◆ Extract ◆
It's not that he may be doped now.

It's that he was caught twice, but got away with one due to a storage error. He was banned and had his appeal denied, yet denied til he was blue in the face. CAS was so piqued by his chimera-like defence that they issued a point by point rebuttal. 

And he has the neck to ride high profile events like Mt Washngton. Who the hell does he think he is? Jesus H Christ?

At least Millar had the decency to put his hands up when presented with the evidence. TH lied and lied, insulting our intelligence to a staggering degree. He is in the same league as Virenque, only Virenque had the good grace to eventually admit his guilt. Until Hamilton does the same he is a pariah on our sport. Yes there will always be people who will cheat. It's been in cycling since the beginning and always will be. But when you're caught to the extent he has been, it's just plain arrogant to act the way he has.

◆ Supplied data ◆
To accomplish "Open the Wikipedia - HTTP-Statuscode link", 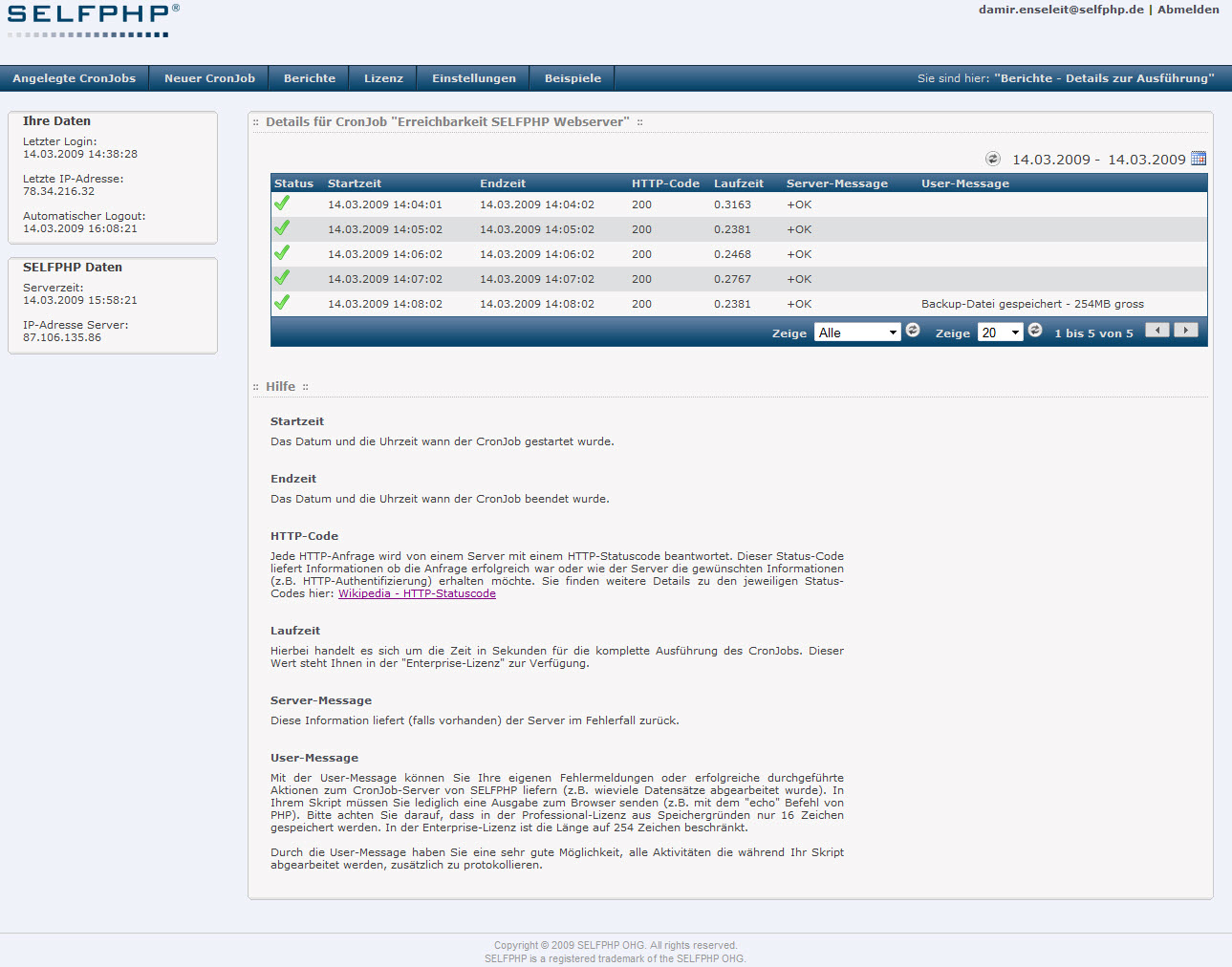I will [417, 593].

◆ Request ◆
Name every rider that the forum post about doping refers to by surname.

◆ Exercise solution ◆
Millar, Virenque, Hamilton